PENDANTS DE CORAIL

Aussi, on recevait. Et, malgré ses cinquante-trois ans, dans toute sa belle prestance, celui qui menait le jeu, c'était mon grand-père. Il chantait sa joie:
"Alouette, gentille alouette, alouette, je te plumerai. Je te plumerai les ailes, je te plumerai le cou, ... ". C'était un grand chasseur et il avait même été garde-chasse. Mais, sans être du tout un ancien de la coloniale, il entamait bientôt: "Je l'appelle ma petite bourgeoise, ma Tonkiki, ma Tonkiki, ma Tonkinoise … ". Alors, devant une plaine s'étendant à l'infini, bordée à gauche d'une forêt démesurée, je voyais bel et bien une toute frêle et souriante jeune femme. Cependant, inlassable, il enfilait déjà une autre chanson: "Sur les bords de la Riviera, où se meurt une brise embaumée, chaque femme rêve, là-bas, d'être belle et toujours adorée. Dans le bleu du grand firmament, les violons jettent leur mélopée, et plus tendres sont les serments, plus douces les lèvres bien aimées ... ". Et, cette fois, je m'envolais
vers un golfe d'azur. Je le découvrais par l'ouest, derrière le léger frémissement d'une touffe de bougainvillées, de palmiers et de cyprès. Et je me sentais emporté par une joie profonde.
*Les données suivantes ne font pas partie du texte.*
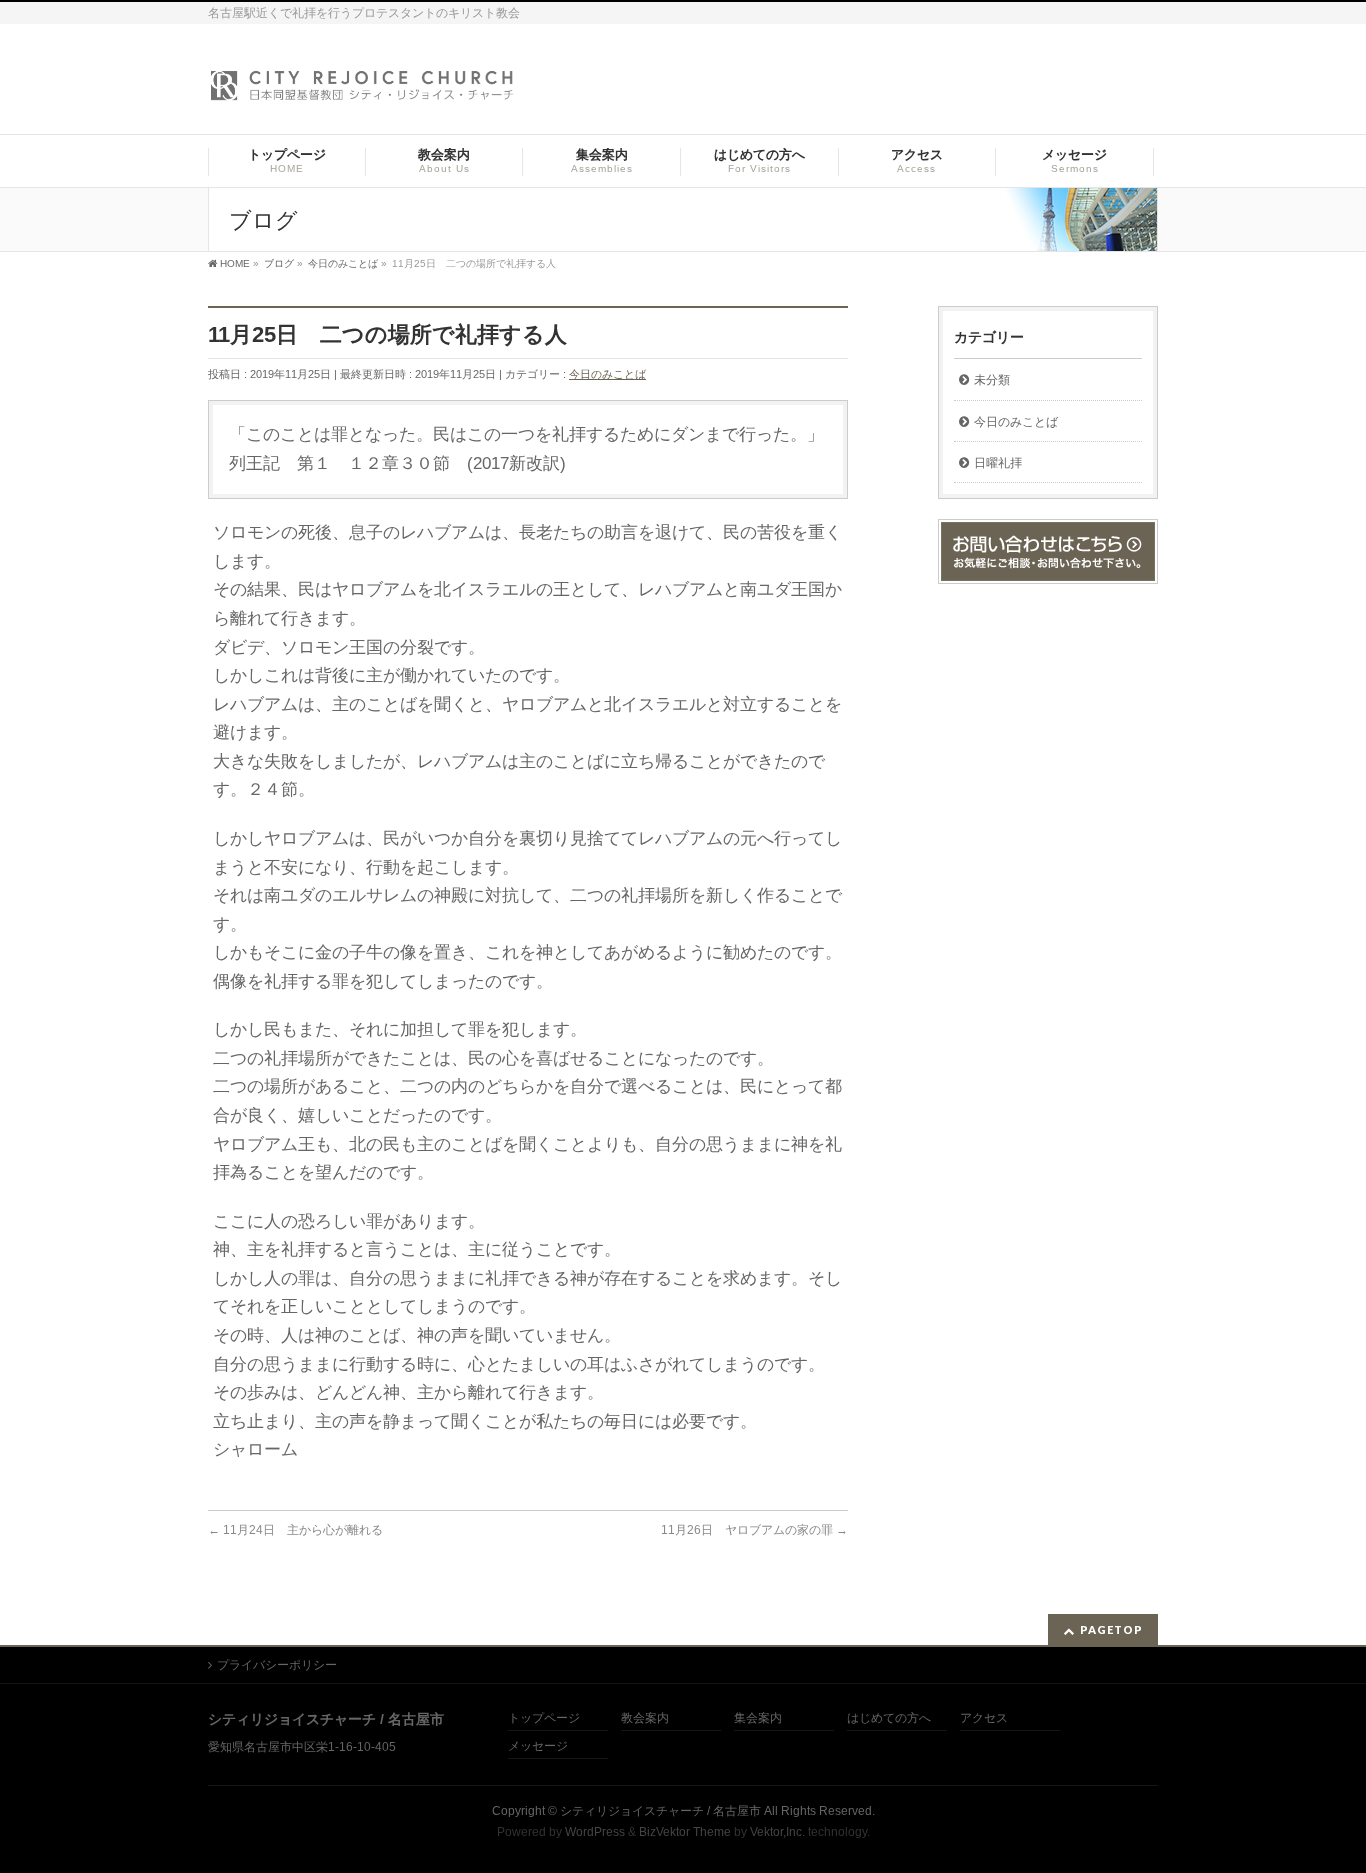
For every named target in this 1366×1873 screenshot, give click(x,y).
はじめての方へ (889, 1718)
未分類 (992, 380)
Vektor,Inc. (777, 1832)
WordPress (595, 1832)
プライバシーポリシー (277, 1665)
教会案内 (645, 1718)
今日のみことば (607, 374)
Le duo de mes parents, lui, m'emportait moins loin mais tout aussi agréablement. Devant un immense champ de blé, tout entier ondoyant sous un soleil qui se couchait, mon père, de dos et penché vers ma mère, lui chantait: "Mignonne, quand le soir descendra sur la terre et que le rossignol viendra chanter encor, quand le vent soufflera sur la verte bruyère, nous irons écouter la chanson des blés d'or ... ". Et je vivais intensément la plénitude de ces voix et de ces amours qui, l'une à l'autre, se répondaient. Puis, d'un seul coup, d'un tout autre mouvement, d'un mouvement très vif, très alerte, mais avec la même conviction, mon père partait sur un autre chant: "Sous le ciel de mon beau pays, il n'yen a pas une comme ma brune. Et, depuis qu'elle m'a souri, il n'yen a pas une qui m'ait séduit ... ". Il tournait vers ma mère son doux visage, ses yeux bleu profond pétillants. Il étendait vers sa belle et très longue chevelure, effectivement brune, sa main caressante. Mon coeur était réjoui.
A ce moment-là, pour changer d'ambiance, tous entonnaient "C'est pour mon papa !". Et j'imaginais que la maman de la chanson, c'était cette forte dame au large visage que je voyais ici, Mme Villerel, la directrice de ma mère. Je croyais que c'était elle qui, très jolie, faisait du sport, commandait des robes de chez Patou et mangeait des bonbons fondants. Et je voyais assez bien son fluet de mari avoir toujours tort, accepter l'habit qui ne va pas et, même, aller faire pisser un certain Mirza. Cet air m'enchantait, particulièrement ces courtes phrases du refrain qui, d'une mélodie semblable, exprimaient des idées aussi contrastées chutant si comiquement sur l'alternatif retour, joyeusement attendu, de ces paroles qui deviendront fameuses "c'est pour ma maman !", "c'est pour mon papa !".
Et d'autres chants s'élevaient aussi qui étaient repris en chœur. Ceux-là me transportaient vers des endroits délicieux, des bois et des vergers emplis de fruits succulents de toutes sortes. "Ah ! les fraises et les framboises et le bon vin que nous avons bu, ah ! les belles villageoises, nous ne les reverrons plus !". "Allons cueillir la noisette et la fraise des bois! ... ". "Quand nous chanterons le temps des cerises, et gai rossignol et merle moqueur seront tous en fête. Les belles auront la folie en tête et les amoureux, du soleil au cœur ... Mais il est bien court le temps des cerises, pendants de corail qu'on cueille en rêvant."
De fait, trop tôt disparus les golfes clairs, trop tôt fauchés les blés d'or, trop vite cueillies les fraises et les framboises, trop vite envolés les merles et les rossignols. C'est à regret que, dans la nuit, je perdais tout ce monde.